WHAT IS REQUIRED: Output every entry below exactly, without its pictures.

(Records contained in a dataset)
____

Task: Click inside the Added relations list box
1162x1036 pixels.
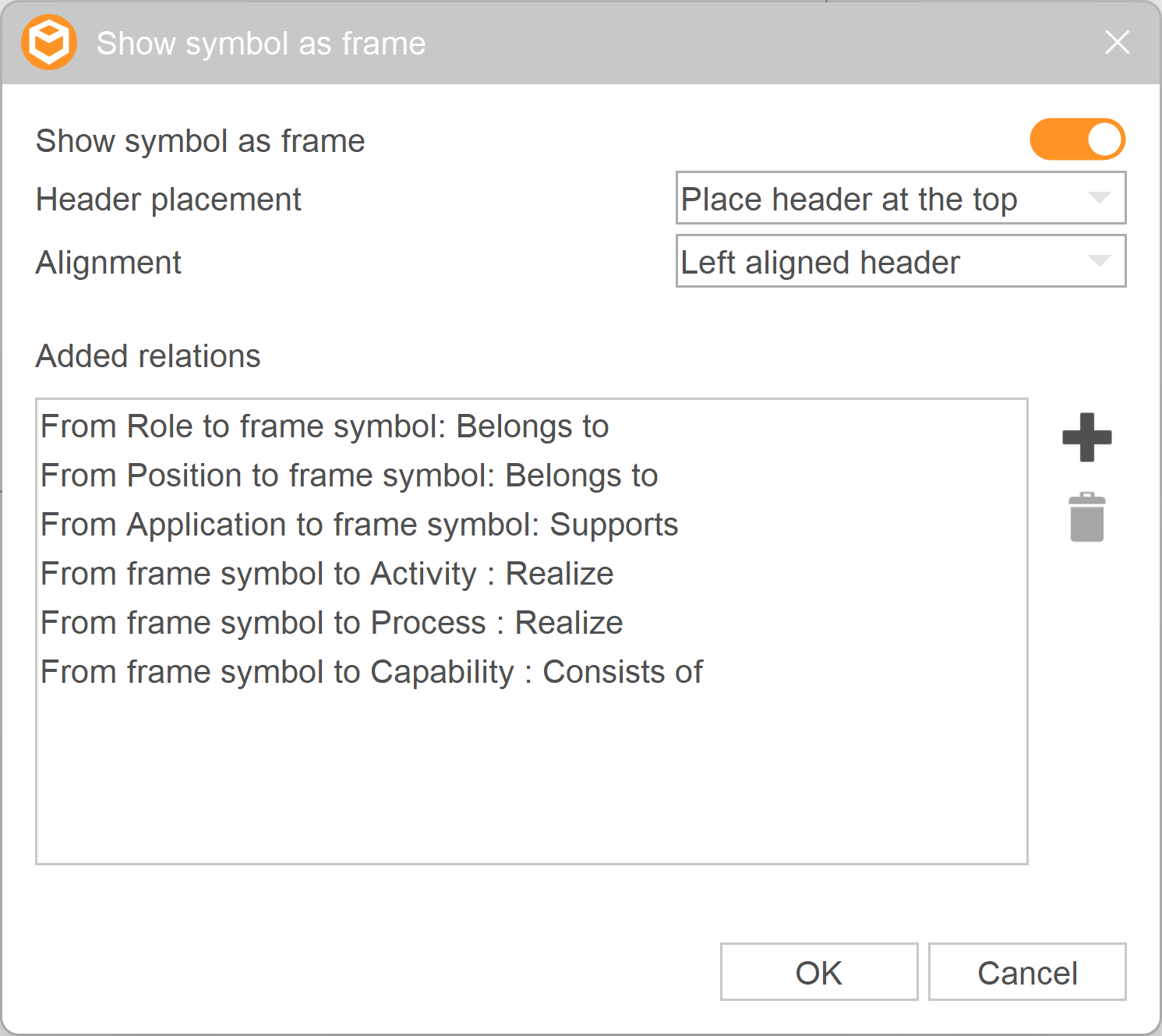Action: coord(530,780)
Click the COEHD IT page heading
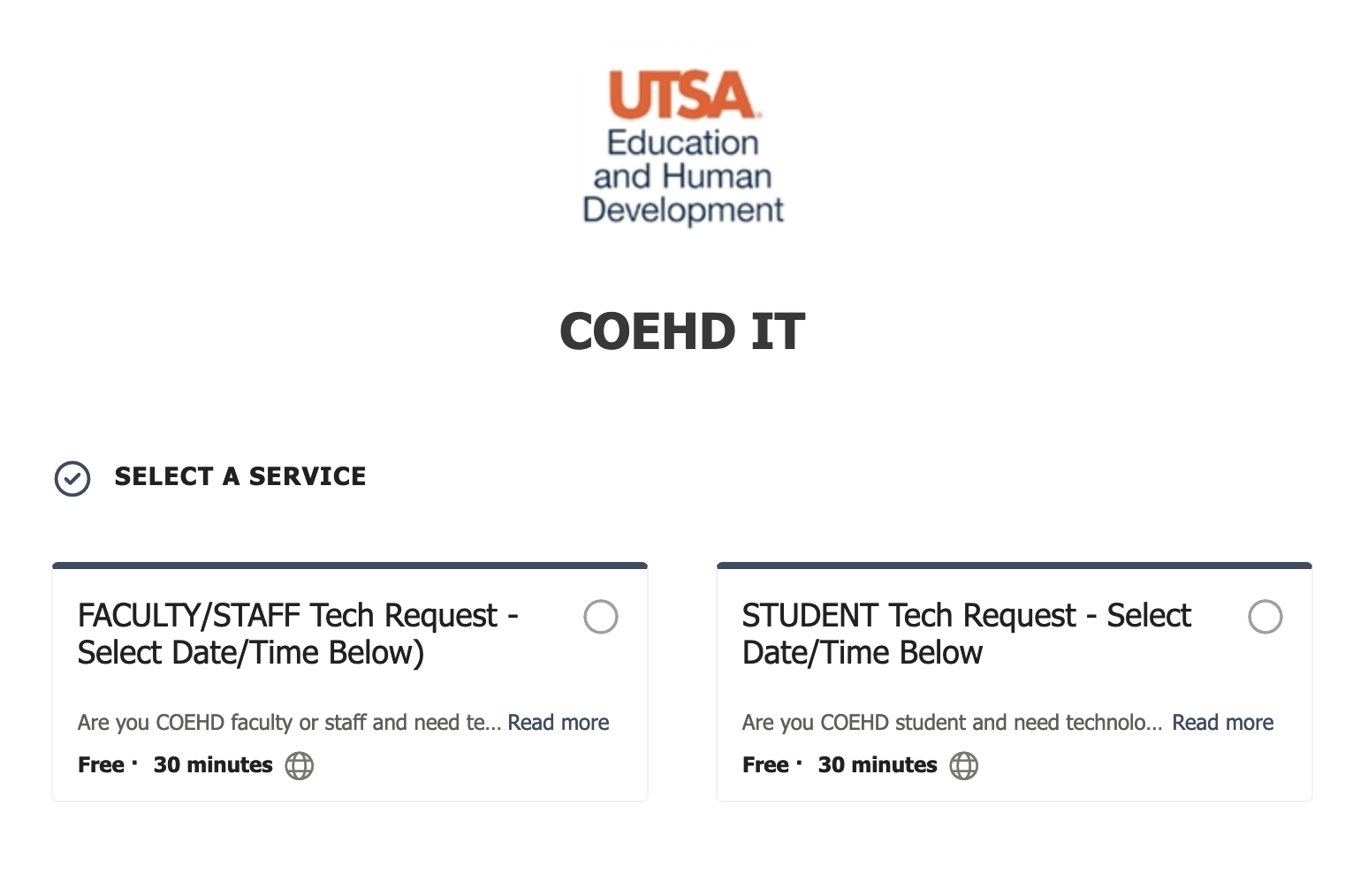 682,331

____

EXPECTED ANSWER:
Task: Click inside the Added relations list box
1162x1036 pixels.
Action: coord(530,780)
Click the COEHD IT page heading
 682,331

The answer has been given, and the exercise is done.